The Committee approved the draft Regulations in principle, as amended, but subject to the approval of the NCOP ad hoc Committee, which was due to consider them on 14 May, to avoid two different sets of wording being approved. It was hoped to present them to the House for approval before the House rose.
Draft Regulations on judges' disclosure: continuation of deliberations
Mr Johan de Lange, Principal State Law Advisor, Department of Justice and Constitutional Development, tabled the draft Government Notice dated 5 April 2013, and referred also to the document dated 3 April, headed "Note to the Portfolio Committee on categories of judges (see attached documents).
Mr de Lange noted the categories he had suggested: judges in active service, those discharged from active service, who were required to be available to perform service; those discharged from active service who were not required to be available to perform service; judges aged 75 years and older, and Acting judges. It was suggested that the first two be required to make full disclosure. Mr de Lange noted that the fourth category (judges aged 75 and older) would fall away if the Committee decided that there should be no disclosure, because there would be no difference in the requirements for registration.
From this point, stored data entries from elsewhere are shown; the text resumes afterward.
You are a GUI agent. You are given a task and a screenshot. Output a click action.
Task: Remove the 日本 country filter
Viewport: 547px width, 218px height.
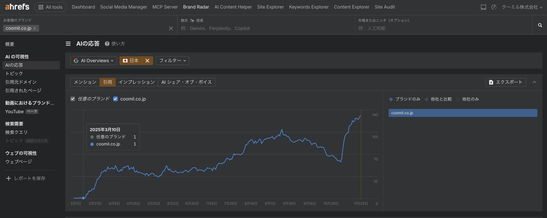click(x=147, y=60)
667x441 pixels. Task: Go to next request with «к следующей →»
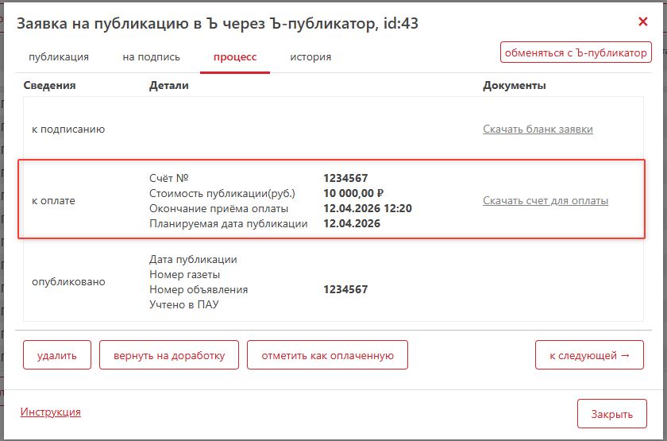click(589, 355)
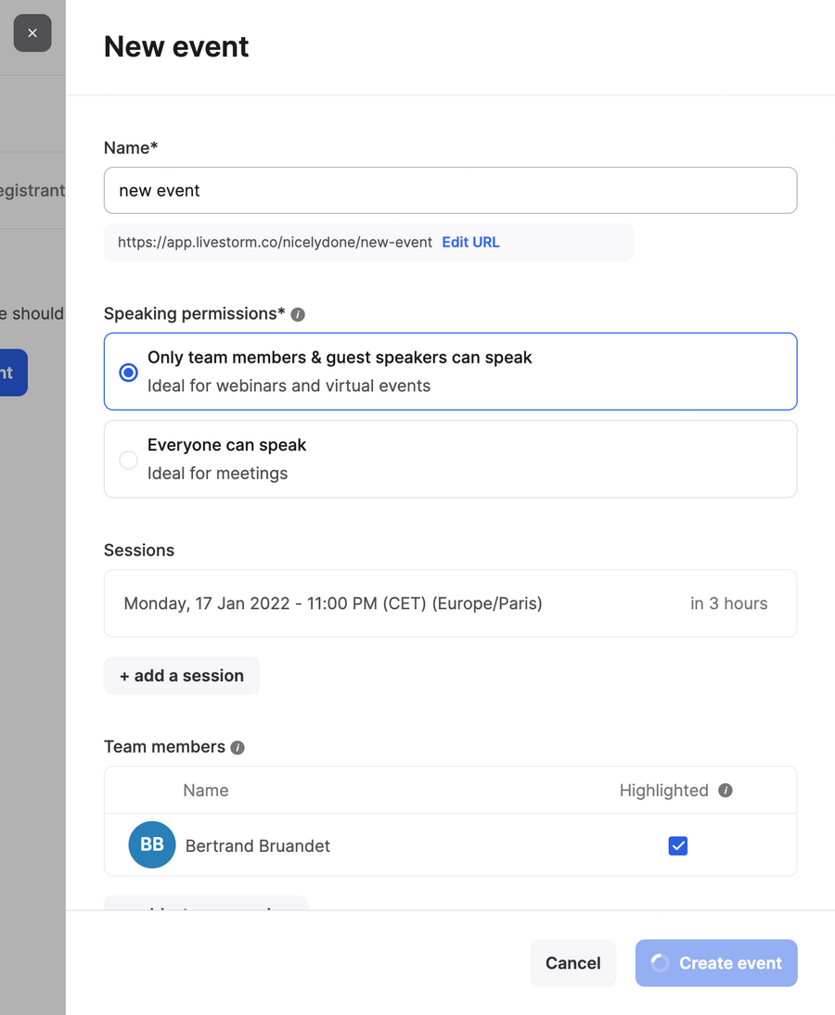Viewport: 835px width, 1015px height.
Task: Click the Highlighted column header
Action: coord(663,791)
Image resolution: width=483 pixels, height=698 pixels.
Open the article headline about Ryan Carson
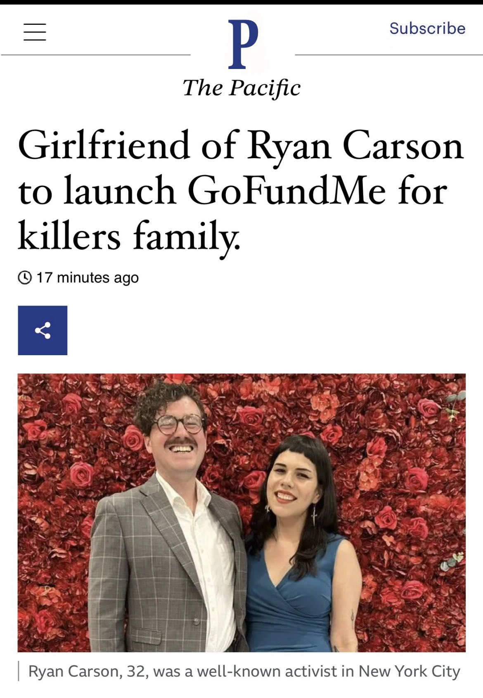click(241, 190)
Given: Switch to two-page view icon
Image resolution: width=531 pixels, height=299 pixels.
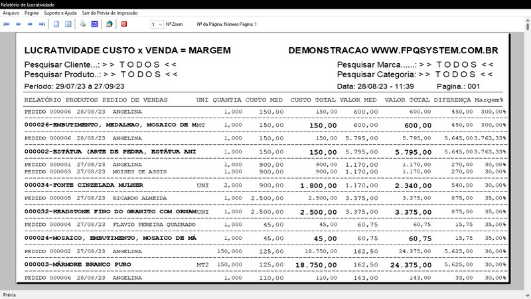Looking at the screenshot, I should coord(68,24).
Mr de Lange took Members through the draft Government Notice of 5 April, pointing out changes made since the last meeting. The definitions remained unchanged. The first change of substance was in Regulation 2, where there were only two categories where disclosure was required, namely judges in active service, and their immediate family members, and those who had been discharged from active service who were required to be available to perform service. A new phrase had been added to Regulation 2(2)(a), which dealt with the interests of judges discharged from active service but performing service as a judge. A party to proceedings may make application that the interests of this judge be disclosed to the Head of the Court. If there was not an appointment to a specific court, the application would be made to the Chief Justice rather than the Head of the Court.
He also noted that an option had been included, in relation to “dependent children”, which required that the interests of a judge's dependent children were registrable if the judge was in active service. Other family members’ interests would be registrable if the judge was in active service, if the judge wished to disclose and if the family members affected had consented.
Regulation 2(3) was unchanged from the previous draft.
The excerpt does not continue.